No explanation was given for Lugovoi’s presence on the show, although his place was later taken in the 145-minute-long program by Vladimir Zhirinovsky, head of the LDPR, who recently suggested Kiev should be napalmed.
There was also no mention of evidence linking Lugovoi to the death from polonium poisoning in Nov. 2006 of Litvinenko, which was presented last month in London during a British government inquiry into the killing.
The comments are typical of a new style of a Kremlin-approved narrative that has become ubiquitous on Russian state television in the past year since Russia seized the Crimea, according to observers. Last year, Dmitry Kiselyov, a TV host who is now head of state news agency Rossiya Segodnaya and international radio network, Sputnik, courted controversy with homophobic on-air comments and by stating that Russia was the only country in the world capable of turning America into a “pile of radioactive ash.”
Many leading figures from the Moscow intelligentsia refused to appear on Sunday’s show, considering it a mouthpiece for Kremlin views. “Close friends and associates who knew Boris Nemtsov well were being called all day Saturday by researchers from the show, but none of them agreed to go on it,” a source told The Hollywood Reporter.
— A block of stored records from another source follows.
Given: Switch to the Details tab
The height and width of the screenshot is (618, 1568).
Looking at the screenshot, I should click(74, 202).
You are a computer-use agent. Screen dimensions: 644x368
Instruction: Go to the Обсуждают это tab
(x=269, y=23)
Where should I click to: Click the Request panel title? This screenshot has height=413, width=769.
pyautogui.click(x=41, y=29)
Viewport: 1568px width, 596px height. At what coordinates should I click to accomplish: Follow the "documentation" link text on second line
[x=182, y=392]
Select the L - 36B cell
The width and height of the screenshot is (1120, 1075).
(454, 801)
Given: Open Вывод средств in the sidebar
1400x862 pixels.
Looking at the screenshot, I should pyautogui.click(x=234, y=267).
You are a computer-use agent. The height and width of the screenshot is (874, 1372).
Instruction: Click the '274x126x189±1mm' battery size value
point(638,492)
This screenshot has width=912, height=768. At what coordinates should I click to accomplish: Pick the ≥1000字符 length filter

German film producer Simone Baumann, who is making two television documentaries about Russian state television, argued that Lugovoi’s appearance on the show pointed to a new level of broadcasting propaganda. “They seem no longer to have any boundaries. And most Russians who watch television believe what they see and hear,” she said.
Baumann produced a controversial 2013 documentary on the Sochi Winter Olympics, Putin’s Games, that features evidence collated by Nemstov that $26 billion — nearly half the total bill for games — was embezzled or kicked back.
Nemtsov’s funeral was due to be held Tuesday in Moscow, preceded by a public memorial service at which tens of thousands of mourners were expected.